Work request:
Two lines in the data below mark the range: the one with "You are a computer-use agent. Screen" and the one with "Image resolution: width=687". Return both, along with every line between them, exactly.

(Beginning of Input)

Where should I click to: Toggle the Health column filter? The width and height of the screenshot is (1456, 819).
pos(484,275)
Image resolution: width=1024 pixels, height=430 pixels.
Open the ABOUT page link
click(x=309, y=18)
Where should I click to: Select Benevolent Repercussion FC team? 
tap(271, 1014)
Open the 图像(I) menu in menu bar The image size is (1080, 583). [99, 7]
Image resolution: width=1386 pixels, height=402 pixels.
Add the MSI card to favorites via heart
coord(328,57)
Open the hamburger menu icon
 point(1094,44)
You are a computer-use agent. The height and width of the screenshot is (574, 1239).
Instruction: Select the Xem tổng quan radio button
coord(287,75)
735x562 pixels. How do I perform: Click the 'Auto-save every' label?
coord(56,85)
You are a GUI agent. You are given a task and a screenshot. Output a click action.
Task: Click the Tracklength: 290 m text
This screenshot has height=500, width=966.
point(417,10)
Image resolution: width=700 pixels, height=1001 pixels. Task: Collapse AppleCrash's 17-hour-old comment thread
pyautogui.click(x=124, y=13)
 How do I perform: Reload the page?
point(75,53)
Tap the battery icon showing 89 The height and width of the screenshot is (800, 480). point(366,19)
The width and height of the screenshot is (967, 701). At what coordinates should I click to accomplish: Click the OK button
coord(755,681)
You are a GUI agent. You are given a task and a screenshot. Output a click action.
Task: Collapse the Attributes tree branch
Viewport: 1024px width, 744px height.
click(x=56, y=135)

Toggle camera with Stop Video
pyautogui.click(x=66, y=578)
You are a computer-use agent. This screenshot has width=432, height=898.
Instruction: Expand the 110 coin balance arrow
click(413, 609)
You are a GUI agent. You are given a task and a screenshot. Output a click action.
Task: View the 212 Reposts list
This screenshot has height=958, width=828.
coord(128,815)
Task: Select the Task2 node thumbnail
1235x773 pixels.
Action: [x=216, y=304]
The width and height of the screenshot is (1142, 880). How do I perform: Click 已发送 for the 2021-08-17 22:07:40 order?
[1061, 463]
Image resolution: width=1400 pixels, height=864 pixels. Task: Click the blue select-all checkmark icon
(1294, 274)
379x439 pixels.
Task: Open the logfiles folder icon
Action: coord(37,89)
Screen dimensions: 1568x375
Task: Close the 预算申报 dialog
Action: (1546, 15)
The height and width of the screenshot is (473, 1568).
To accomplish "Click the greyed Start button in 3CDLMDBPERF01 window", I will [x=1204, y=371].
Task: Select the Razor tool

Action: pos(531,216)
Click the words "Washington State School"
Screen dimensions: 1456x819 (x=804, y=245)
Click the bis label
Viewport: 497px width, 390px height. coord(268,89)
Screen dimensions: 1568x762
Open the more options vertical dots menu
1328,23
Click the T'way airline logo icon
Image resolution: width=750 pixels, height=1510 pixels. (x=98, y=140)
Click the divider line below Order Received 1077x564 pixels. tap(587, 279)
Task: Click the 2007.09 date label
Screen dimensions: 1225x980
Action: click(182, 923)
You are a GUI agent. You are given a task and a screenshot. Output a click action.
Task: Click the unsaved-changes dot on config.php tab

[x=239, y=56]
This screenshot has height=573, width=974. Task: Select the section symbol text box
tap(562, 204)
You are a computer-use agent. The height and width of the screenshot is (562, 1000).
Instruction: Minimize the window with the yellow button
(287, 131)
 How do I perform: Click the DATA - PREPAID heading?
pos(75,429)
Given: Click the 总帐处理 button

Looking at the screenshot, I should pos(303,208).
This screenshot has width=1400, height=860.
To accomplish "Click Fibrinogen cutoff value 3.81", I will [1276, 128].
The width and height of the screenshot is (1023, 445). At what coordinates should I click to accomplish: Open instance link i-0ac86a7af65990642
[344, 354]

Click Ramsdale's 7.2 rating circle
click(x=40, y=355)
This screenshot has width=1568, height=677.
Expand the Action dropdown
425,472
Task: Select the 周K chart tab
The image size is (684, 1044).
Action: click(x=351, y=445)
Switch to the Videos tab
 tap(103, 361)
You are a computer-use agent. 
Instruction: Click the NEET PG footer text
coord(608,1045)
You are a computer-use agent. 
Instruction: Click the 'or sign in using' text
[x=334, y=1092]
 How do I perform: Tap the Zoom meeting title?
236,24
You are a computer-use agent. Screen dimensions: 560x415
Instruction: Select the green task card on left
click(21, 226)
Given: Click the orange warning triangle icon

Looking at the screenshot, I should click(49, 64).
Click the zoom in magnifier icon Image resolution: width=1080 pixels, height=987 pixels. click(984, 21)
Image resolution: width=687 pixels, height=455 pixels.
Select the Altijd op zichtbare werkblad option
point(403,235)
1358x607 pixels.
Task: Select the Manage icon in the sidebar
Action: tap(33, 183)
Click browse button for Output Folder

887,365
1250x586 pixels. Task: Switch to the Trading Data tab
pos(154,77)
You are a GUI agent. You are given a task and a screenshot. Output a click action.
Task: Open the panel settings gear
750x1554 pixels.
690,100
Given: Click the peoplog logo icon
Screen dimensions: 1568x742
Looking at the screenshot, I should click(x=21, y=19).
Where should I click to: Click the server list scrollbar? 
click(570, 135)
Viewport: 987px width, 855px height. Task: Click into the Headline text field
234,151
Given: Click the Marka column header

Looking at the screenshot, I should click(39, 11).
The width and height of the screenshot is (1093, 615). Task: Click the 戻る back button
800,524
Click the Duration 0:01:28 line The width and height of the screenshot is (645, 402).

(End of Input)

Completed task:
You are a computer-use agent. Screen dimensions: 560x415
Instruction: Select the green task card on left
click(21, 226)
Given: Click the orange warning triangle icon

Looking at the screenshot, I should click(49, 64).
Click the zoom in magnifier icon Image resolution: width=1080 pixels, height=987 pixels. click(984, 21)
Image resolution: width=687 pixels, height=455 pixels.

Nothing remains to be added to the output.